* [PROBLEM DETAILS] Copy out the entire listing below with "Instruction" renamed to "Command" and nothing else altered, omitting the pictures.

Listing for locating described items
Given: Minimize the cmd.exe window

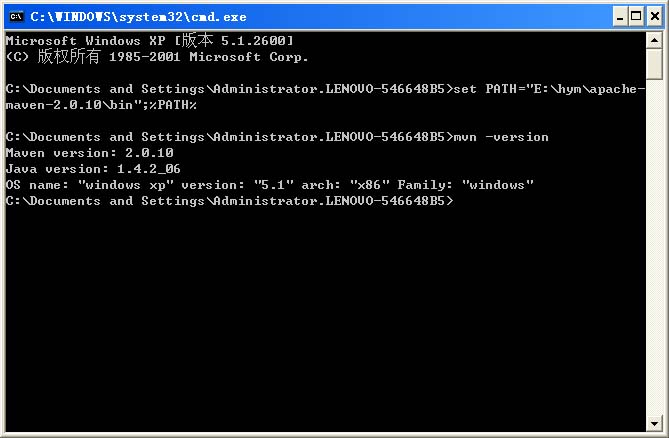Looking at the screenshot, I should click(620, 17).
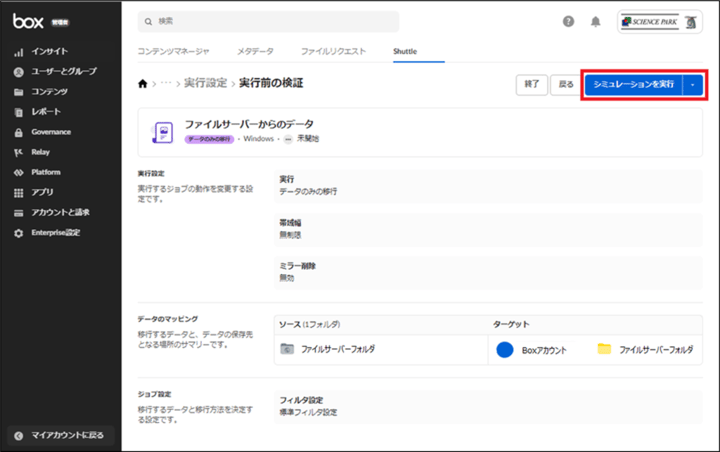Screen dimensions: 720x452
Task: Open ユーザーとグループ in sidebar
Action: pyautogui.click(x=64, y=72)
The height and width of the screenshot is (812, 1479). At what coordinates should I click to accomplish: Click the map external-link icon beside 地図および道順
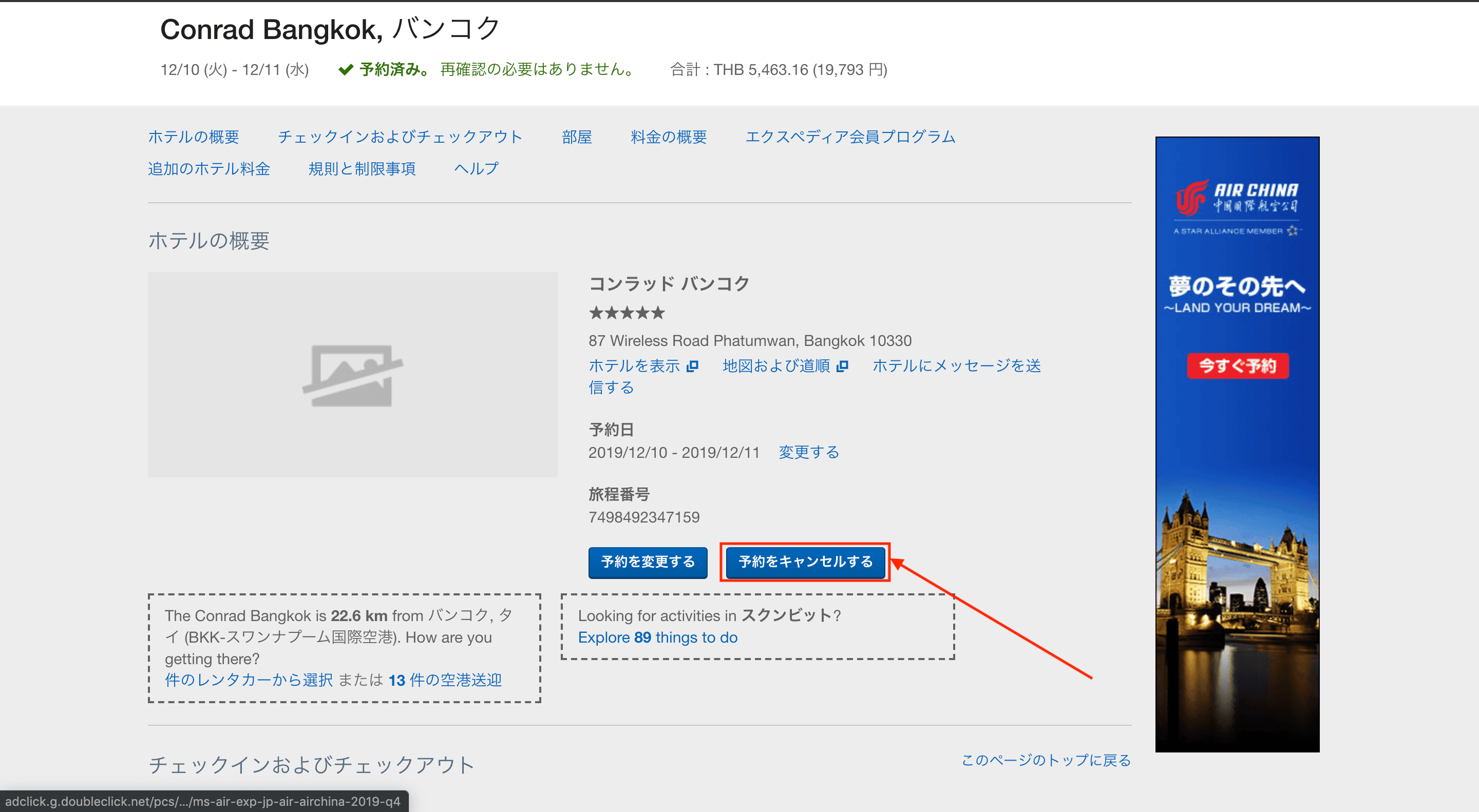843,365
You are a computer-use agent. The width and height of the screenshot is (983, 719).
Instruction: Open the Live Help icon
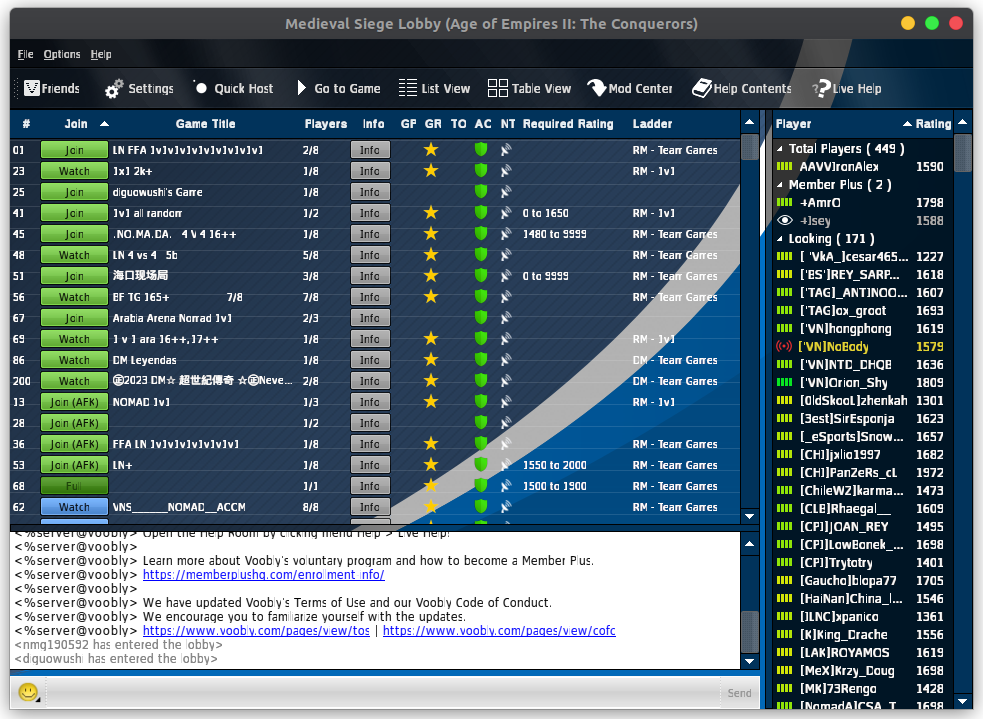click(x=821, y=88)
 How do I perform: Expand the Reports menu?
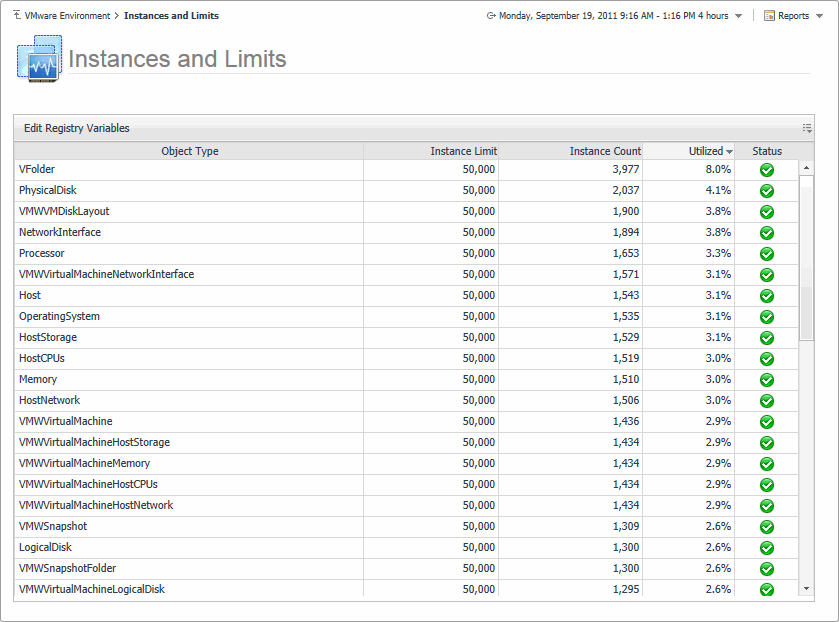(x=793, y=16)
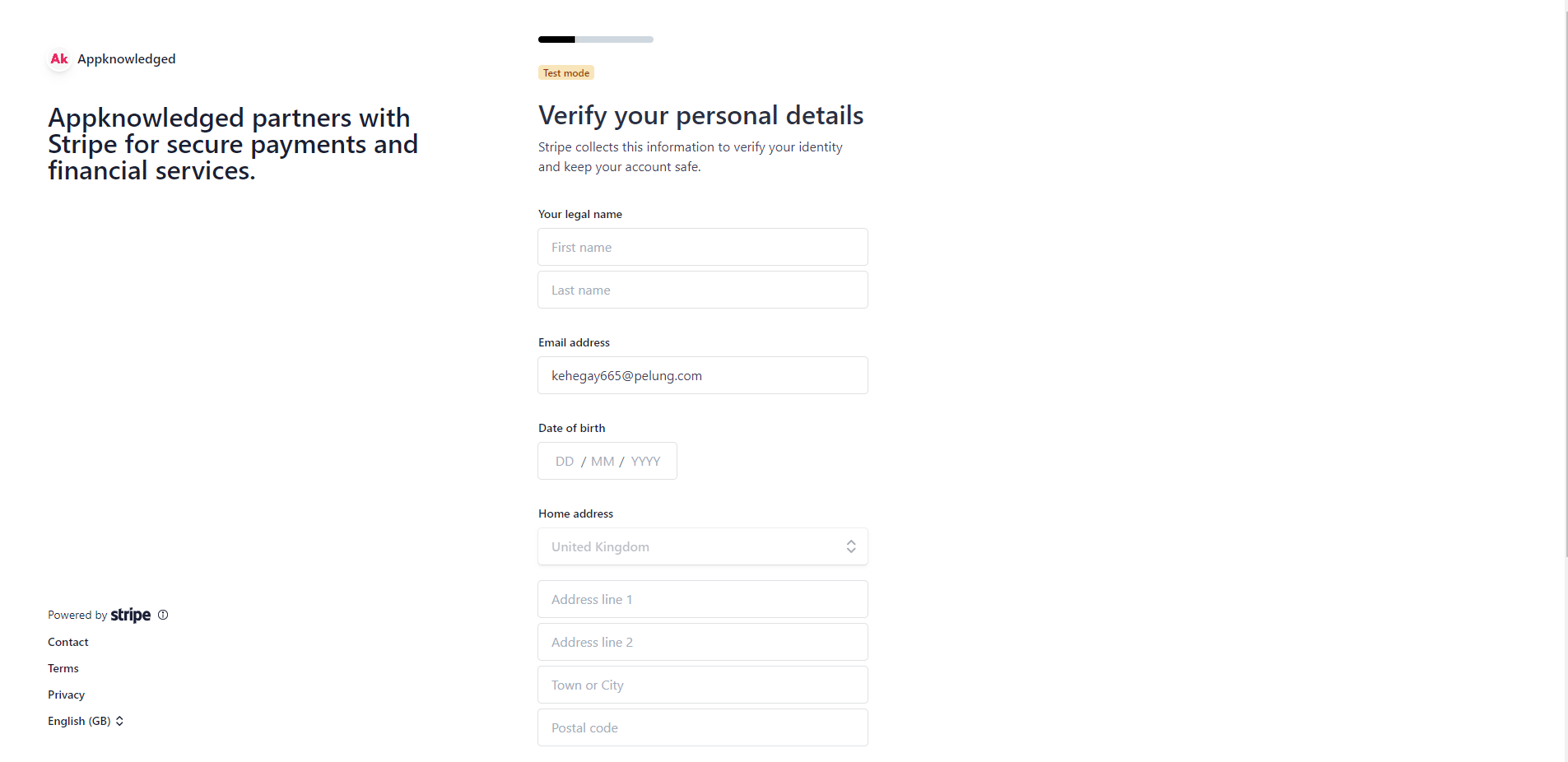This screenshot has height=762, width=1568.
Task: Click the onboarding progress bar
Action: coord(596,39)
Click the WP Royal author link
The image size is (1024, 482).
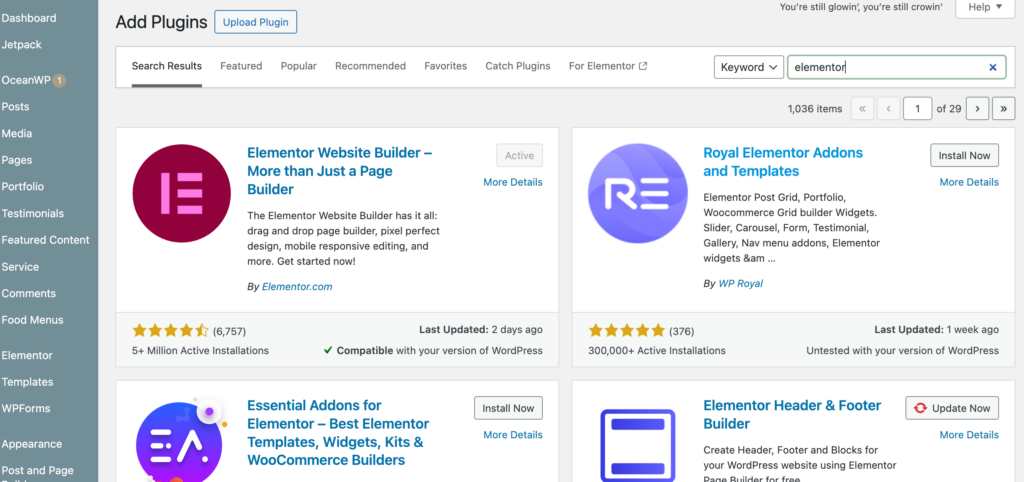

* [IN RESPONSE]
Given: Minimize the cmd.exe window

Looking at the screenshot, I should click(620, 17).
Screen dimensions: 720x452
Task: Open ユーザーとグループ in sidebar
Action: pyautogui.click(x=64, y=72)
The height and width of the screenshot is (812, 1479). At what coordinates should I click to accomplish: Click the map external-link icon beside 地図および道順
843,365
You are a computer-use agent. The width and height of the screenshot is (983, 719).
Command: Open the Live Help icon
click(x=821, y=88)
 How do I perform: Expand the Reports menu?
(x=793, y=16)
This screenshot has height=762, width=1568.
Task: Click the onboarding progress bar
Action: coord(596,39)
Click the WP Royal author link
The image size is (1024, 482).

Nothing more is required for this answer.